取り組む課題:
**A.** Scribdの定額制サービスに関する記事によると、エルセヴィア社から加えられるのは何点のタイトルですか。
**B.** Scribdの定額制サービスに関する記事を、末尾の文に続けて書き進めてください。

抜粋文:
────────────────────────────────────────
Scribdは12月9日、定額制サービスに新たに2,600点以上の楽譜(ハル・レナード出版)を加えたほか、STM出版大手のエルセヴィア社から様々な専門分野の2万点のタイトル、セサミ・ストリートのブランド・シリーズ10種を加えることを発表した。いずれも月額$8.99の範囲で提供される。プロ向け専門書籍のユーザーを地道に加えていく垂直的アプローチは効果的だ。[全文=♥会員]
Scribd:地道に深掘りして大きな資源に
マーケティングでは、市場を縦方向に深掘りして手法をvertical、横断的に展開するのをhorizontalと呼ぶ。前者は客単価重視、後者は顧客数重視と言い換えてもよい。深掘りすれば根がしっかりするので、対象の選び方とアプローチが適切であれば客単価は相対的に大きくなり、売上当たりのコストは低下して経営は安定する。ドキュメント・シェアリングのプラットフォームとして出発したScribdは、もともと多くの専門家、技術者をユーザーに持っており、こうしたコンテンツを定額サービスに加えるのは自然だ。
仕事のために書籍を必要とする人々は重要な出版市場だが、一般書に比べて部数が少なく、話題にもならないので、書店を中心として販売される一般書とは別扱いされている。単価が高いので企業で購入するケースも多い。しかし、デジタルを前提とした場合、対象・用途を限定し、専門性の高い書籍ほど定額制に向いている。これは本誌がつとに強調してきたことだが、簡単に言って、文芸書などと比べてコンテクストの集積度がはるかに高く、ネット時代には読者と本が提供する知識の関係が多様な付加価値を生むということだ。
まず、非一般書とその読者は以下のような性格を持つ。
- 教養・娯楽用途以外の書籍は、実用書、旅行ガイド、学習・参考書から専門書、学術書まで広い範囲を含み、大部分は採算点以下の出版物だが、ローエンドは一般書と重なる。
- 様々なレベルの技術者、教育・研究者、その予備軍である学生まで含めて、1分野で数万人から数十万人に達する。必要な知識・技術レベルに達し、維持するには毎年一定以上の投資を必要とする。
────────────────────────────────────────
データ一覧:
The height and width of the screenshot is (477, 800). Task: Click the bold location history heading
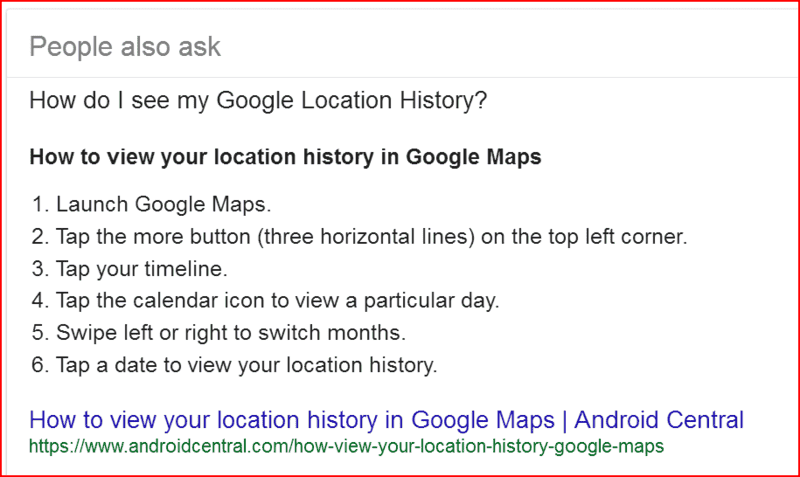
────────────────────────────────────────
回答:
**A.** 様々な専門分野の2万点のタイトルです。

**B.**
- 専門性の低いものはノン・フィクションの一般書と対象読者と重なり、市場は閉じているわけではない。また一人の読者は通常複数の「専門」に関係し、それらを通じて別の読者と関係する。
- プロフェッショナル・コミュニティへのアクセスは、従来の手段ではコスト/効果が合わないために軽視されてきたが、上述した特徴のためWebマーケティングには適している。
- 少部数ではあっても、専門書は知識のピラミッドの頂点にあり、知のネットワークのノードでもある。一般書のレベルを決定し、教育・出版文化において重要な位置を占める。
そして重要なことは、こうした出版(とくに印刷版)が商業的に継続困難になっていることだ。これは最近本誌でも取り上げた。大手出版社はデジタルに対応しているが、個々の専門に強い中小出版社が淘汰されつつある。専門書・実用書・B2B出版は大きな再編が不可避になる。これは出版社が流通機能を持つということである可能性が強い。つまり、出版の再編は流通の再編を伴うだろう。日本では店舗以外のチャネルとして紀伊國屋や丸善などの外商営業が多くをカバーしてきたが、多くを個人に依存する営業スタイルでは潜在ニーズを十分に生かせるものではない。顧客が必要とするコスト効果の高いサービスを提案できないと、これも淘汰の対象となるだろう。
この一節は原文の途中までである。